## Prompt
Output only the stretch of the listing that starts at the line containing "Gallery (273, 93)" and ends at the line containing "[Facebook-f] (113, 1125)", reproduced exactly with both ends.

## Provided material

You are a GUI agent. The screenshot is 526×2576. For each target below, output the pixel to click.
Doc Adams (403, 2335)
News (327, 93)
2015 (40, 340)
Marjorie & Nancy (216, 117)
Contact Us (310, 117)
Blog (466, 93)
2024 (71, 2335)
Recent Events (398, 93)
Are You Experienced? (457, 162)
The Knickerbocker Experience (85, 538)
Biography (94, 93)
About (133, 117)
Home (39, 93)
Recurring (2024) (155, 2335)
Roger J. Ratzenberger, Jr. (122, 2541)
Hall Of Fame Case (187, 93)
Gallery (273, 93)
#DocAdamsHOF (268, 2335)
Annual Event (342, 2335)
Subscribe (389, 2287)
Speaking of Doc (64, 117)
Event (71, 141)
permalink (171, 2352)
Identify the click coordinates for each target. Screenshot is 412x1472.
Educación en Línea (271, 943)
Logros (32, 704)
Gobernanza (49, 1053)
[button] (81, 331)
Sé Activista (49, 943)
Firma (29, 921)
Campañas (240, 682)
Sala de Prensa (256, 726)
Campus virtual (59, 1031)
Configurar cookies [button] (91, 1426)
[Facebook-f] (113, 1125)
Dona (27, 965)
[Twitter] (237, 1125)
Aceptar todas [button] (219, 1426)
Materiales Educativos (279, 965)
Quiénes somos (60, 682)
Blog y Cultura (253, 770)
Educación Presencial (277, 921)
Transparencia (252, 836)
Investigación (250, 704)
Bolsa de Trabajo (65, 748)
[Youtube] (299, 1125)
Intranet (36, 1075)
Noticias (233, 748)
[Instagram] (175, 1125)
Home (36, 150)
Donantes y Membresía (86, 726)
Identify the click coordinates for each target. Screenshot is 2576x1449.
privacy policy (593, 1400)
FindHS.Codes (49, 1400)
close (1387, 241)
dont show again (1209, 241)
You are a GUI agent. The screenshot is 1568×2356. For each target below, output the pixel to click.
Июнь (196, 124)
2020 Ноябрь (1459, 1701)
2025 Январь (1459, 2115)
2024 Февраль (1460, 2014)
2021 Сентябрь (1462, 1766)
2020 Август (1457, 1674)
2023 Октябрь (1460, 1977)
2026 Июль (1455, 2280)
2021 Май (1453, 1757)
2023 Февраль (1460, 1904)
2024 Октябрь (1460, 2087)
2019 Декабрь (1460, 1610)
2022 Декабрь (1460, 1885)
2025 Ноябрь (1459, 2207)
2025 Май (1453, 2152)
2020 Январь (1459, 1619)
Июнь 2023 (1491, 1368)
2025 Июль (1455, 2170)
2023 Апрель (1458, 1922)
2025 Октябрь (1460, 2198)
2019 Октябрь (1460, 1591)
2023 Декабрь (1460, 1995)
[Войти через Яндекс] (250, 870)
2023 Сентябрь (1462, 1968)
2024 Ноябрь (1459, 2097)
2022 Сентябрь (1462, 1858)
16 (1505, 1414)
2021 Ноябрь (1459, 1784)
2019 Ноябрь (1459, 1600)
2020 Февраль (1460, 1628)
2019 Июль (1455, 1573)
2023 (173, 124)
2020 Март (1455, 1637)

## Your solution
Gallery (273, 93)
#DocAdamsHOF (268, 2335)
Annual Event (342, 2335)
Subscribe (389, 2287)
Speaking of Doc (64, 117)
Event (71, 141)
permalink (171, 2352)
Identify the click coordinates for each target. Screenshot is 412x1472.
Educación en Línea (271, 943)
Logros (32, 704)
Gobernanza (49, 1053)
[button] (81, 331)
Sé Activista (49, 943)
Firma (29, 921)
Campañas (240, 682)
Sala de Prensa (256, 726)
Campus virtual (59, 1031)
Configurar cookies [button] (91, 1426)
[Facebook-f] (113, 1125)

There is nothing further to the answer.